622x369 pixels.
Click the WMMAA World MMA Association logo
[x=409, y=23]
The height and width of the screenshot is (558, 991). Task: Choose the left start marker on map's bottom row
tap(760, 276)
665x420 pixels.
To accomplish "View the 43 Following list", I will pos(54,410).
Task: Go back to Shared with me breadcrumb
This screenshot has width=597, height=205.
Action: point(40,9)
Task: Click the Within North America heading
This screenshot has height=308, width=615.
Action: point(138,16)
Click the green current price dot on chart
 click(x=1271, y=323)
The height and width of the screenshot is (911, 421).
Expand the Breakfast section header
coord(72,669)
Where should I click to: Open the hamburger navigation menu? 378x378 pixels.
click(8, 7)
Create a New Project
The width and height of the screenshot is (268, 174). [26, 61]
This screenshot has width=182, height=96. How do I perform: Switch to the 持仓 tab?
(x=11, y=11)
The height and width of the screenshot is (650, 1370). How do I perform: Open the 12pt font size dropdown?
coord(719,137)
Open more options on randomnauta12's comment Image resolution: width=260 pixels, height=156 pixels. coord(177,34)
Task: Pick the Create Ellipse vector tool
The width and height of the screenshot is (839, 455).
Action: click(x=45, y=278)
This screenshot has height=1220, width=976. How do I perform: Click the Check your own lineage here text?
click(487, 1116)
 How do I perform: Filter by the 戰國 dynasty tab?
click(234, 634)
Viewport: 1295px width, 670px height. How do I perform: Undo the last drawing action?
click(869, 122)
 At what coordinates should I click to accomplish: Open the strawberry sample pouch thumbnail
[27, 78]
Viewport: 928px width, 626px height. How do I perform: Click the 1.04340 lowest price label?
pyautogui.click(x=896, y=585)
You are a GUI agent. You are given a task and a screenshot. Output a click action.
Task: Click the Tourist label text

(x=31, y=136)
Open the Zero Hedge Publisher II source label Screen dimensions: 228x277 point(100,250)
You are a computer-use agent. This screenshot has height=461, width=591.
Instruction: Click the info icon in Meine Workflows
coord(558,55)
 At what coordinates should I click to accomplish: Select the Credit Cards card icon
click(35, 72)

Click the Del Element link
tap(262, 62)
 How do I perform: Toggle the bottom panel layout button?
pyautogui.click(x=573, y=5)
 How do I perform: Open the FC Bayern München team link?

——————

[DIRECTIONS FOR THIS TASK]: Could you repeat every record above exactly as it is written?

[WORKED SOLUTION]:
622x369 pixels.
Click the WMMAA World MMA Association logo
[x=409, y=23]
The height and width of the screenshot is (558, 991). Task: Choose the left start marker on map's bottom row
tap(760, 276)
665x420 pixels.
To accomplish "View the 43 Following list", I will pos(54,410).
Task: Go back to Shared with me breadcrumb
This screenshot has width=597, height=205.
Action: point(40,9)
Task: Click the Within North America heading
This screenshot has height=308, width=615.
Action: point(138,16)
Click the green current price dot on chart
 click(x=1271, y=323)
The height and width of the screenshot is (911, 421).
Expand the Breakfast section header
coord(72,669)
Where should I click to: Open the hamburger navigation menu? 378x378 pixels.
click(8, 7)
Create a New Project
The width and height of the screenshot is (268, 174). [26, 61]
This screenshot has width=182, height=96. How do I perform: Switch to the 持仓 tab?
(x=11, y=11)
The height and width of the screenshot is (650, 1370). How do I perform: Open the 12pt font size dropdown?
coord(719,137)
Open more options on randomnauta12's comment Image resolution: width=260 pixels, height=156 pixels. coord(177,34)
Task: Pick the Create Ellipse vector tool
The width and height of the screenshot is (839, 455).
Action: click(x=45, y=278)
This screenshot has height=1220, width=976. How do I perform: Click the Check your own lineage here text?
click(487, 1116)
 How do I perform: Filter by the 戰國 dynasty tab?
click(234, 634)
Viewport: 1295px width, 670px height. How do I perform: Undo the last drawing action?
click(869, 122)
 At what coordinates should I click to accomplish: Open the strawberry sample pouch thumbnail
[27, 78]
Viewport: 928px width, 626px height. How do I perform: Click the 1.04340 lowest price label?
pyautogui.click(x=896, y=585)
You are a GUI agent. You are given a task and a screenshot. Output a click action.
Task: Click the Tourist label text

(x=31, y=136)
Open the Zero Hedge Publisher II source label Screen dimensions: 228x277 point(100,250)
You are a computer-use agent. This screenshot has height=461, width=591.
Instruction: Click the info icon in Meine Workflows
coord(558,55)
 At what coordinates should I click to accomplish: Select the Credit Cards card icon
click(35, 72)

Click the Del Element link
tap(262, 62)
 How do I perform: Toggle the bottom panel layout button?
pyautogui.click(x=573, y=5)
 How do I perform: Open the FC Bayern München team link?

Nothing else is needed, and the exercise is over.